While my mother-in-law tries to understand, it constantly feels like others around us make ignorance their mission. When I first “came out” about my infertility on Facebook, a number of casual acquaintances sent private messages my way opening up about their own struggles, their own miscarriages, their own diagnoses. A college acquaintance thanked me for my bravery and honesty and informed me that her husband and her had been “trying for a while” with no success. I found out through Facebook that her baby boy was delivered healthy and happy this winter. My best friend’s college roommate opened up to me about the “anatomical abnormality” she had that would make it nearly impossible for her to carry a child. I encouraged her to contact me any time she needed. I found out through Facebook that her baby shower was a roaring success and that her belly was enormous. My mother’s best friend hugged me through tears as she told me about her son and daughter-in-law’s infertility and recent miscarriage. I sent her information about their local RESOLVE support group, I told her to pass on my contact information to her daughter-in-law, and I ached for them. Today, the gender reveal cupcake photo posted to Facebook told me that their little boy is due on September 29 – a week after our due date for miscarriage #3. Last one standing is starting to feel like an understatement.

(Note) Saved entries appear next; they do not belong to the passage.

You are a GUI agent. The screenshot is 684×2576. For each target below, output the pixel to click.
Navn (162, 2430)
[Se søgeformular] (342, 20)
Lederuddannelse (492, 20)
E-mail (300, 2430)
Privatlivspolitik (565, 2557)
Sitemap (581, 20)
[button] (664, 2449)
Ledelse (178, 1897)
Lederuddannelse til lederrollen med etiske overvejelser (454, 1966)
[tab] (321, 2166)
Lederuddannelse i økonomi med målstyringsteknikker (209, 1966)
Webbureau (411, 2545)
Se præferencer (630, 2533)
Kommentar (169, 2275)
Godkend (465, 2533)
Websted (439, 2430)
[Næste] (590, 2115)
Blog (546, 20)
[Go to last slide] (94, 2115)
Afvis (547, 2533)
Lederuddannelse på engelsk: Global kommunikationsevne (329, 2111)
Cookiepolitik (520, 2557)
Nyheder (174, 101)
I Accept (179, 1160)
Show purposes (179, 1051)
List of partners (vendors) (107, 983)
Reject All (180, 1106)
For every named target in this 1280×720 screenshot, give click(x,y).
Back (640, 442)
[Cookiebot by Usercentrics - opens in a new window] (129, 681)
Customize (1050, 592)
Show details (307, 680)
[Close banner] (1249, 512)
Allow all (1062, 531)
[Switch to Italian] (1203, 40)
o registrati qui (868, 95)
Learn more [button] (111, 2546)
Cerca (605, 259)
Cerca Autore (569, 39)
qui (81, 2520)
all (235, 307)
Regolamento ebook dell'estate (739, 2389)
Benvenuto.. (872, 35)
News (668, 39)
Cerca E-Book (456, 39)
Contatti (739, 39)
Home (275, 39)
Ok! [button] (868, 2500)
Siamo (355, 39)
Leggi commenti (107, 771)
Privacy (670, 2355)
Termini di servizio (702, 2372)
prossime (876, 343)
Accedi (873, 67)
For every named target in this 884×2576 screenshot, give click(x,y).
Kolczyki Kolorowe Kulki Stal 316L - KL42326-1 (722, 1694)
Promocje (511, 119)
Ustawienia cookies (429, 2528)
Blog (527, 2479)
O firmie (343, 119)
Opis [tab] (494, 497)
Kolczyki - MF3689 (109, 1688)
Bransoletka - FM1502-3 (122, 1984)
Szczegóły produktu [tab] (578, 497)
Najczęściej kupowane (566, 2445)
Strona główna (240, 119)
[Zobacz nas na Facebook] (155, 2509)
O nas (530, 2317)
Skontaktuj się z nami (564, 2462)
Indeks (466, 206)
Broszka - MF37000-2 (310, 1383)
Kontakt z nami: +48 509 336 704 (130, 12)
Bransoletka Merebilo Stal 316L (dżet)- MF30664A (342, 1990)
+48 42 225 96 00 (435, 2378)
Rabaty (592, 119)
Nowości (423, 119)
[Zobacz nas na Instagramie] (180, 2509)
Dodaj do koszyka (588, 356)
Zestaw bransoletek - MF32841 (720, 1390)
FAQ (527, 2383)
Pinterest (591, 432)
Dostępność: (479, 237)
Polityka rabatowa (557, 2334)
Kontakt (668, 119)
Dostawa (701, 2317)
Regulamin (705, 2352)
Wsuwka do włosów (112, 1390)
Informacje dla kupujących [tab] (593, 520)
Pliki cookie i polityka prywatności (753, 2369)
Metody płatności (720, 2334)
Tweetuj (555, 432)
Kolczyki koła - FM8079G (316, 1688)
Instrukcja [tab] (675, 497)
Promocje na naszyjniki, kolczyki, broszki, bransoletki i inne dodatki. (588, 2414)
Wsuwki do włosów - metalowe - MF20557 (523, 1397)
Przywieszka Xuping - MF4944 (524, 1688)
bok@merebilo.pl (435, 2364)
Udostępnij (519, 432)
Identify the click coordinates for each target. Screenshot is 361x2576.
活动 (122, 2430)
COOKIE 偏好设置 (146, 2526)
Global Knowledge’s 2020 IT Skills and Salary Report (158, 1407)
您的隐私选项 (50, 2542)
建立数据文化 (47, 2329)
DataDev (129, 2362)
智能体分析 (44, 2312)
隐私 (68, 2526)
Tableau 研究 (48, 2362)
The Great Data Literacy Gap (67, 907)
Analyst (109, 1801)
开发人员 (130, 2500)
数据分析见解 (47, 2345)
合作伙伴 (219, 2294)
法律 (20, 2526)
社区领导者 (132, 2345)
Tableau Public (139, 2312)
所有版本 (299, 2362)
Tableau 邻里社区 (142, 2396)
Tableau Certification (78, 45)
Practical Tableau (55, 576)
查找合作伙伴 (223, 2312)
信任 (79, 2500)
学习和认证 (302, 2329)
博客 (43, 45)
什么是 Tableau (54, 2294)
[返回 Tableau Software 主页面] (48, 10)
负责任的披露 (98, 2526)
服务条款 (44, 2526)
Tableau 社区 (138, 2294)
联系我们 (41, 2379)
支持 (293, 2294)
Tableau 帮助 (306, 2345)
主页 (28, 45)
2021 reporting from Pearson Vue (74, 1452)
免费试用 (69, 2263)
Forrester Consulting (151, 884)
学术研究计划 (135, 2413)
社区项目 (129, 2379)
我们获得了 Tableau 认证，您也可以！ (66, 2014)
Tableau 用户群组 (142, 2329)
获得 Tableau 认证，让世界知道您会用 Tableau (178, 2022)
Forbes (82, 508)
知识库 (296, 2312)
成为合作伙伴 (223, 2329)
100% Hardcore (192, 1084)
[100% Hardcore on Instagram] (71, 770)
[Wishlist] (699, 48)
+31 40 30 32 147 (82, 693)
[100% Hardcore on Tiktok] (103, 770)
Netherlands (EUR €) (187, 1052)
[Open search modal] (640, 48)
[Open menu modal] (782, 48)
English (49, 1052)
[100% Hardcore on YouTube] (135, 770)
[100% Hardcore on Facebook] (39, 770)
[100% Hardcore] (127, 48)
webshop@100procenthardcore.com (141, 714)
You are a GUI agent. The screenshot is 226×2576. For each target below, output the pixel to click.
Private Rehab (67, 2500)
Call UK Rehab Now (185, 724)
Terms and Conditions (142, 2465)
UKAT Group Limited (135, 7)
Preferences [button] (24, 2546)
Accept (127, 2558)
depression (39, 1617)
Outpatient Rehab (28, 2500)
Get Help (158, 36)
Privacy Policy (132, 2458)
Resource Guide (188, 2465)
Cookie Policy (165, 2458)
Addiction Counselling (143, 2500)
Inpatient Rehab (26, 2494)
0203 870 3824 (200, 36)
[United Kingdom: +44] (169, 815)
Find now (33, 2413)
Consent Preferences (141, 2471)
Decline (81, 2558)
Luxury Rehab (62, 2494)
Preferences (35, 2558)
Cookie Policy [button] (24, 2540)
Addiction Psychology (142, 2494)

Finally, I’m so very fucking anxious for my rheumatologist appointment tonight. For what feels like the millionth time in the past 3.5 years I find myself viewing my infertility through a worrying lens of chronic health issues. As I’ve said before, all I wanted was to be a mother, but in turn all I’ve birthed are lifelong health complaints. Since Wednesday I’ve been grappling with the knowledge that my blood work was not all normal. That little bit of information combined with recurrent knee and elbow pain has me more than a little bit frightened. Having a family medical history that would provide more than enough drama for any daytime soap, I’ve morbidly joked about my own mortality since I was far too young. But, here I sit on the precipice of 30, seriously wondering what the future will look like. In the past months I’ve finally begun coming to terms with the possibility that that future will not include children, but as that revelation has been happening I’ve started having new worries. Will I be in pain for the rest of my life? How much pain? Will I know what’s causing it? Will Mr. But IF live life both without children and without a fully functioning wife? Will he… have me? I can’t believe I’m thinking these questions, let alone writing them down for all to see. I’m fine. I’m living, I’m working, I’m partying, I’m laughing. I’m maybe a little sore, a little tired, a little weary, but I’m fine. But, what will I be next year, in five years, in twenty? I hate that my mind is making me go there. I’m not even 30.
So, yea, I survived Mother’s Day. It’s just the rest of the days I’m worried about now.